Son interlocutrice blêmit, reculant d’un pas. Dans son regard se lisait une lutte, une indécision, une hésitation. Elle secoua énergiquement la tête en signe de négation.
— Milena Tomanovna, lui affirma-t-elle solennellement, regard durci par la colère, traits sévères encore plus accentués par sa détermination qui se lisait dans le regard, sache que je ne changerais pas d’avis ! Au péril de ma vie, jusqu’à mon dernier souffle, je défendrais ma patrie ! … Je ne peux pas la laisser tomber entre les mains de ces nazis !
Elle secoua sa blonde chevelure abondante, ressemblant à des rayons solaires, avant de déposer à ses côtés l’arme.
— … Sinon, continua-t-elle d’un ton plus inquiet, peux-tu me décrire cette collègue ?
La vingtenaire opina du chef.
— Disons que ta collègue est un peu plus grande que je ne le suis, dirais-je un mètre soixante-dix, élégante. Elle a des cheveux brun foncé et des yeux gris. En bref, c’est la femme avec qui tu parlais lorsque j’étais arrivé.
Les yeux de l’amie de l’infirmière extraordinaire s'écarquillèrent, son air sérieux se mut en une expression figée d’horreur, tel le visage de la Gorgone Méduse. Aleksandra Andréïevna affirma, hésitante :
— Ludmila ? La description y correspond et tout particulièrement ta dernière remarque…

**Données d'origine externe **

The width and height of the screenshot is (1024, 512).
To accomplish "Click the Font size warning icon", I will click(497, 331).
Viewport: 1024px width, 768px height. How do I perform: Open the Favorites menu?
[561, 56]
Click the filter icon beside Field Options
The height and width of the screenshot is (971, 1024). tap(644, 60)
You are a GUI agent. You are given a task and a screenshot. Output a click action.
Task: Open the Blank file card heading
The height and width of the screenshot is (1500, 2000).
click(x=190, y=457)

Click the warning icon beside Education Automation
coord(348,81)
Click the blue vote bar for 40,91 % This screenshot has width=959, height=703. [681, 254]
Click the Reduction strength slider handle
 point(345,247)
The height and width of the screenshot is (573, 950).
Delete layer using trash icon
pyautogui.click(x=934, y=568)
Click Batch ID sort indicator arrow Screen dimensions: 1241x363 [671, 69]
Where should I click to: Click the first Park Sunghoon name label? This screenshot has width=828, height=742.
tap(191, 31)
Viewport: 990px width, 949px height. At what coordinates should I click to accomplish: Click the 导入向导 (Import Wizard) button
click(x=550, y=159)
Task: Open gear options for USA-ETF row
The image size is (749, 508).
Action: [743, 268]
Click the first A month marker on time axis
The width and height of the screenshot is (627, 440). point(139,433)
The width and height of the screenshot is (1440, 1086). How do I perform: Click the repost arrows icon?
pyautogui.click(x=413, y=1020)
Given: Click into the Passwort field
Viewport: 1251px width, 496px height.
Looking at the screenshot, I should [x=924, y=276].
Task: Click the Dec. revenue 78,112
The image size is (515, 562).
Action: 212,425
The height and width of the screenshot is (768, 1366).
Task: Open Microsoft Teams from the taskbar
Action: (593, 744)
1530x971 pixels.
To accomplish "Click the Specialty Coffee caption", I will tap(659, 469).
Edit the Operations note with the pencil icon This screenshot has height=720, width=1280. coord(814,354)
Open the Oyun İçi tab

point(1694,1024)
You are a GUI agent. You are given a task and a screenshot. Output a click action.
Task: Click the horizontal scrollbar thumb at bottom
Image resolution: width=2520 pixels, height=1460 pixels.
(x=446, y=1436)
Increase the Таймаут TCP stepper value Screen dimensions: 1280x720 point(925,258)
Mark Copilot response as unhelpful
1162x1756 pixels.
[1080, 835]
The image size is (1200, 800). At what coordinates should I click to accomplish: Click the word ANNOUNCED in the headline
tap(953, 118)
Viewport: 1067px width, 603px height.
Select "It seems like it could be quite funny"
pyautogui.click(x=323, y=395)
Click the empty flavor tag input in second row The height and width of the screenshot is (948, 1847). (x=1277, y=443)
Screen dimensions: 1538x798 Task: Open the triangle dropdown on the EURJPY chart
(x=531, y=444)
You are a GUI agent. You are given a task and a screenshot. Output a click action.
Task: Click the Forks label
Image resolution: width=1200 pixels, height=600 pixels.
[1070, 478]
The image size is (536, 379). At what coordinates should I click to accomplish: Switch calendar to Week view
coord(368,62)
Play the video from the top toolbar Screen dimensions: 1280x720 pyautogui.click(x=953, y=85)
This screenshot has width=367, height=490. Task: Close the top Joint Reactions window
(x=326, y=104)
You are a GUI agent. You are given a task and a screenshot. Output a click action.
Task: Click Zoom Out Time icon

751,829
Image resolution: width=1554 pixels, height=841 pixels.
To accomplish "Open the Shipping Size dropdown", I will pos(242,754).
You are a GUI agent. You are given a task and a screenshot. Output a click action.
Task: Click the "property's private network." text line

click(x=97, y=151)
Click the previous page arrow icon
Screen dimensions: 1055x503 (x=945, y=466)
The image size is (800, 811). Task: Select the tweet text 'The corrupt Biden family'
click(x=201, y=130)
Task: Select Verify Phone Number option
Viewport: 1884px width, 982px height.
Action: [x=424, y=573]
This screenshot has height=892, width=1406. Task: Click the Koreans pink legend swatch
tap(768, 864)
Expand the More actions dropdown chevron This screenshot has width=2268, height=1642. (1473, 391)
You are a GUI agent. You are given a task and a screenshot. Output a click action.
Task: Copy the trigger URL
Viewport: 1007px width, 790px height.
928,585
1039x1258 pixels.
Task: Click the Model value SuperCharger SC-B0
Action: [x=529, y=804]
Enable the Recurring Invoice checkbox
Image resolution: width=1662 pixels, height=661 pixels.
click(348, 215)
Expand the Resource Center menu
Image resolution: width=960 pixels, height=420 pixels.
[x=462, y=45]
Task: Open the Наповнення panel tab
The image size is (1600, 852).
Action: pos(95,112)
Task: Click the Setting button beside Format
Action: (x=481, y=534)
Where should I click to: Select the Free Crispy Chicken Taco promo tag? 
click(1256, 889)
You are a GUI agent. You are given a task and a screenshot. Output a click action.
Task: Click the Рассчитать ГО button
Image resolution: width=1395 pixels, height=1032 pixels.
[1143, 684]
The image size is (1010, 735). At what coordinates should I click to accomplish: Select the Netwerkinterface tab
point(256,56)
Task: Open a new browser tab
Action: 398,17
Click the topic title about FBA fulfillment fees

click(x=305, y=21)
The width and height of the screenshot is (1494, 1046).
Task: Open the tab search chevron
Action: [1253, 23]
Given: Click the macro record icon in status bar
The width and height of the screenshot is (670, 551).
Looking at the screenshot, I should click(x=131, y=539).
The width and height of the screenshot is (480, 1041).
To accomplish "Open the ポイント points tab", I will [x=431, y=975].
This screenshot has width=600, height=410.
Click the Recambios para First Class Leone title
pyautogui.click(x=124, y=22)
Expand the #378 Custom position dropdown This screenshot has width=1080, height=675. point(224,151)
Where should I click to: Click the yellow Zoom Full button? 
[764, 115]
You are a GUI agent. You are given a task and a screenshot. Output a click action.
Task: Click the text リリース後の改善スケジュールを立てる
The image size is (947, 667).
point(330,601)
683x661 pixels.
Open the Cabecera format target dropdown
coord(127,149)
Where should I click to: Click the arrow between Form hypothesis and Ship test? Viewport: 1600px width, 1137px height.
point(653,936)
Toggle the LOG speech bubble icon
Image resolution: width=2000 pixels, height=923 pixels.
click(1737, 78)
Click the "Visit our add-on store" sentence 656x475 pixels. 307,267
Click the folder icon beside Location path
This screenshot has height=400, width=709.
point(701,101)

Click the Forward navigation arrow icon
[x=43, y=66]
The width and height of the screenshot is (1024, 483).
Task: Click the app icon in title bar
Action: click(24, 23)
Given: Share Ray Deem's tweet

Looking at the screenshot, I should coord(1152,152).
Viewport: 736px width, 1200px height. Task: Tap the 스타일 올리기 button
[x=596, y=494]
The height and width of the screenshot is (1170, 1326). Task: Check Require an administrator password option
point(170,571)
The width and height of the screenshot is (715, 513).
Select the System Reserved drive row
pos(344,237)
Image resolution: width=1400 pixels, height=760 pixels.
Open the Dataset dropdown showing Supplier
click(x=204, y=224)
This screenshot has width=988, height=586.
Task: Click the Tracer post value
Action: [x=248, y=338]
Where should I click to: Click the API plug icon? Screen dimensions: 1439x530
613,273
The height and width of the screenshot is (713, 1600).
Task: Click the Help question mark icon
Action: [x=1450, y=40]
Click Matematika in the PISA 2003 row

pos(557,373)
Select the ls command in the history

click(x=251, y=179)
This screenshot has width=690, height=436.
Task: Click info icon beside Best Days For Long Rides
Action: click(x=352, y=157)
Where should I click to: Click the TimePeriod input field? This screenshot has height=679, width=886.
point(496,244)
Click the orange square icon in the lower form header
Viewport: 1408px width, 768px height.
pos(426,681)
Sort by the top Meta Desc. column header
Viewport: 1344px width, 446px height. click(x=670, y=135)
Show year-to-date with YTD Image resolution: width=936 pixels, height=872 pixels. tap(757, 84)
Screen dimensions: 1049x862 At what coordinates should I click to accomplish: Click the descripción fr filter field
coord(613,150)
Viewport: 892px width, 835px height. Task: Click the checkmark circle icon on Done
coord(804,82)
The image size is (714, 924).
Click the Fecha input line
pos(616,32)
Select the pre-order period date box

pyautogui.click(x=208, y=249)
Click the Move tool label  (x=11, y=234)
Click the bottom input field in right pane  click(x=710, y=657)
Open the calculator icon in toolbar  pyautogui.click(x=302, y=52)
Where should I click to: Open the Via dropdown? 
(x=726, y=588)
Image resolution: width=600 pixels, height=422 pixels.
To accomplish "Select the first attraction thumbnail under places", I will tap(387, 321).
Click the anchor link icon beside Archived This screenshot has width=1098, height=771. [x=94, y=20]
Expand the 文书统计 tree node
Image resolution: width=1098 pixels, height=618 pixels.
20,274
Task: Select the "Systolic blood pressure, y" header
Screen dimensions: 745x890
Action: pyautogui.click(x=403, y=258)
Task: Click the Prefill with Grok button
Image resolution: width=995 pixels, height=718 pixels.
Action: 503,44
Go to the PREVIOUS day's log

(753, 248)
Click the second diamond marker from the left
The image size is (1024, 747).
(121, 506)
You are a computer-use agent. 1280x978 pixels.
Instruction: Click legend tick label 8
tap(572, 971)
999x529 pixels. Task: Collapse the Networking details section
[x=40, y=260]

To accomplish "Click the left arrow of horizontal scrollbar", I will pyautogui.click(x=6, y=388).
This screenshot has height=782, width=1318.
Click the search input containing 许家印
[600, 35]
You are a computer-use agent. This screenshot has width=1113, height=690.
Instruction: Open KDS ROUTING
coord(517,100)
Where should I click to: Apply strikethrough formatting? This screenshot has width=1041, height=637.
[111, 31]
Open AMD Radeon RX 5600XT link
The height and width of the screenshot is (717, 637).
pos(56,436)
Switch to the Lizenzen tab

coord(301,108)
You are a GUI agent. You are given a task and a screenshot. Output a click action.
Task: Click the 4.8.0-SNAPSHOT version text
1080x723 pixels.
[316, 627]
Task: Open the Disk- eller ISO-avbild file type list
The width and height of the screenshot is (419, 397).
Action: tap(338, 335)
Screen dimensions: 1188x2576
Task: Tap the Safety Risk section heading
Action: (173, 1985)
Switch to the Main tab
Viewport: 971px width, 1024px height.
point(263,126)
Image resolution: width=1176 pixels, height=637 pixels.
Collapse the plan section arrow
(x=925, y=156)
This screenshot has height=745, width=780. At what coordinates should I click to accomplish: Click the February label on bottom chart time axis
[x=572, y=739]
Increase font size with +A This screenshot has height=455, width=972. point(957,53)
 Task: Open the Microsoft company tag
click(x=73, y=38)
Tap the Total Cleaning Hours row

— Son patronyme, l’interrogea poliment, confuse, Mélinda.
— Ludmila Mikhaïlovna… De son nom complet Ludmila Mikhaïlovna Pavlitchenko, notre meilleur tireur d’élite.
— Voudrais-tu l’avertir de faire attention lorsqu’elle sera en mission ? souffla-t-elle, pointe de désespoir dans la voix.
La tireur d’élite confirma d’un hochement de tête, ramassa rapidement son arme qu’elle transporta sur son épaule droite et fit quelques pas à sa droite. L’infirmière extraordinaire soupira et observa son amie s’éloigner. Le défunt militaire à l’uniforme vert olive apparut à ses côtés, l’effrayant. Les yeux de la vivante s’agrandissèrent en notant les multiples trous des balles sur les vêtements du défunt, ses mains tremblèrent.
— Bonjour, je ne suis point habitué que quelqu’un me remarque ! s’excusa-t-il, esquissant un faible sourire triste. Je ne veux surtout pas vous faire peur !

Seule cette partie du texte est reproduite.